[What to do] Once you find the line with "Task: Click the O S W compass direction icon" in the data that follows, repeat it and every line after it exactly, through the line with "Install Micrium uC/Probe".

[The input]
┌────────
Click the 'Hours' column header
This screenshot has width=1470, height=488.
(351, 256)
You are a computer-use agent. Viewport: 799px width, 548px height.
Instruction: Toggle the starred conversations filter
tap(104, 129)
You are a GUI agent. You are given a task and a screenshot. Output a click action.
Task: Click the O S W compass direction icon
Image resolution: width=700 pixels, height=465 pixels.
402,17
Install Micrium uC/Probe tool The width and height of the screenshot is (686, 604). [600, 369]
└────────
┌────────
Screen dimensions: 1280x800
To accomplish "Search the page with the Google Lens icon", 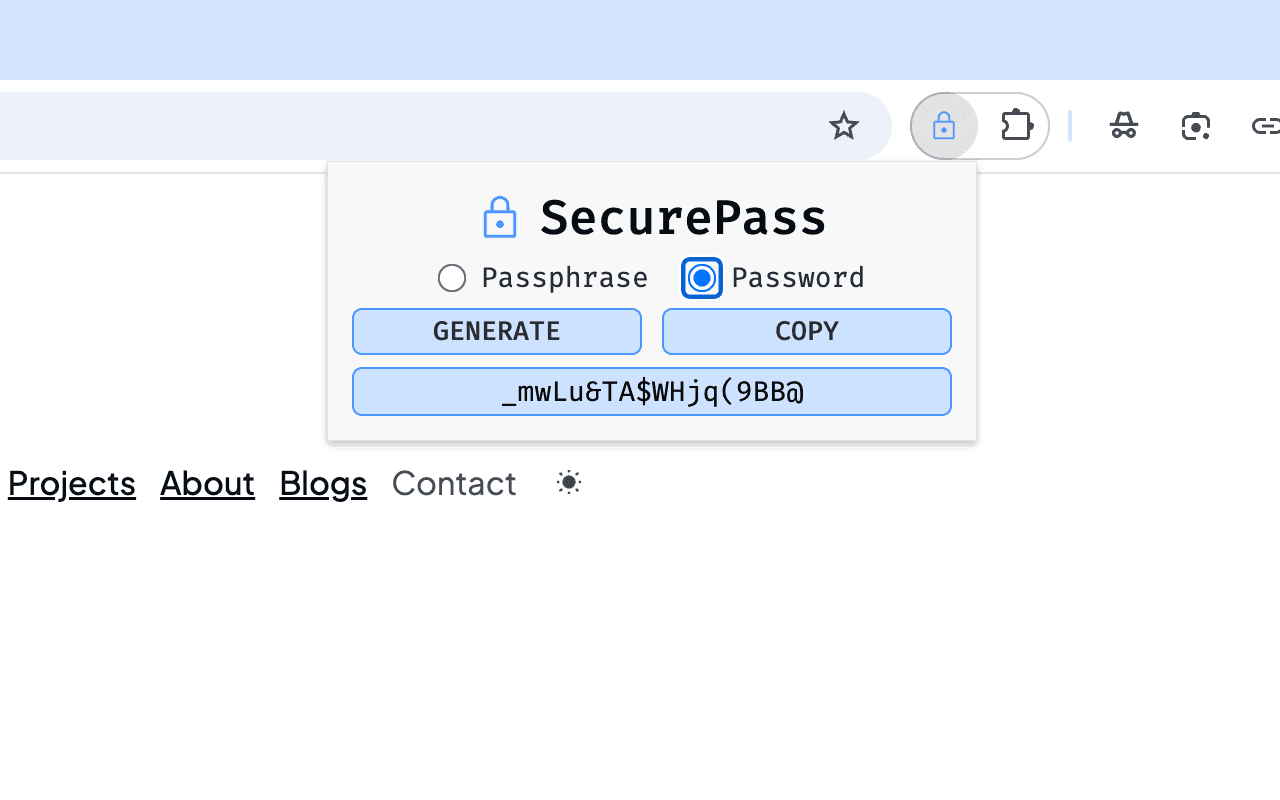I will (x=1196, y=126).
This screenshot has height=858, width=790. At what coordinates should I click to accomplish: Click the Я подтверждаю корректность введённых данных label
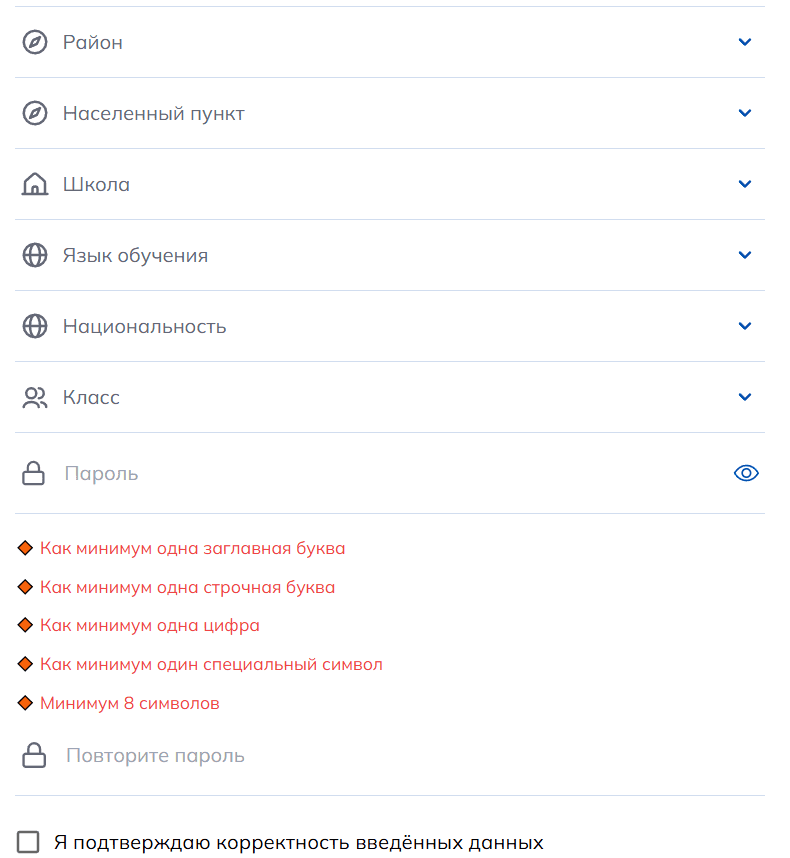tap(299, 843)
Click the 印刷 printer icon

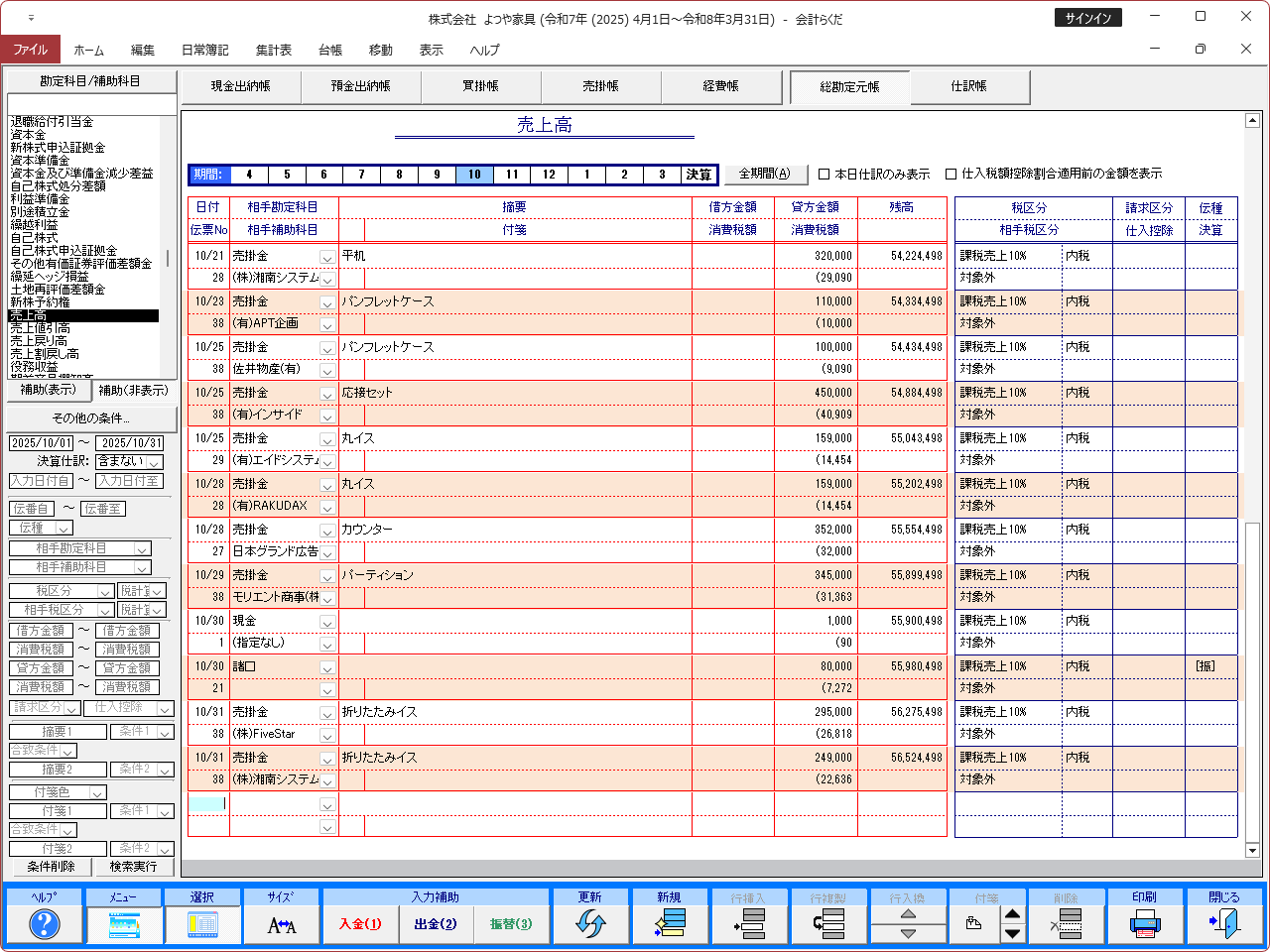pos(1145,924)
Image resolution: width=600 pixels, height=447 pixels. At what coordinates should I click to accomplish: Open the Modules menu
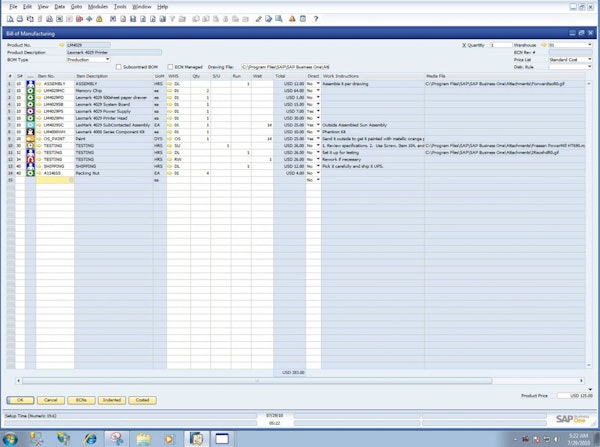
└────────
┌────────
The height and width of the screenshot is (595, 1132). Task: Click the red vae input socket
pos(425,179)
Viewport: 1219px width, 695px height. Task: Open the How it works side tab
└────────
[Completed task]
Task: Click the O S W compass direction icon
Image resolution: width=700 pixels, height=465 pixels.
402,17
Install Micrium uC/Probe tool The width and height of the screenshot is (686, 604). [600, 369]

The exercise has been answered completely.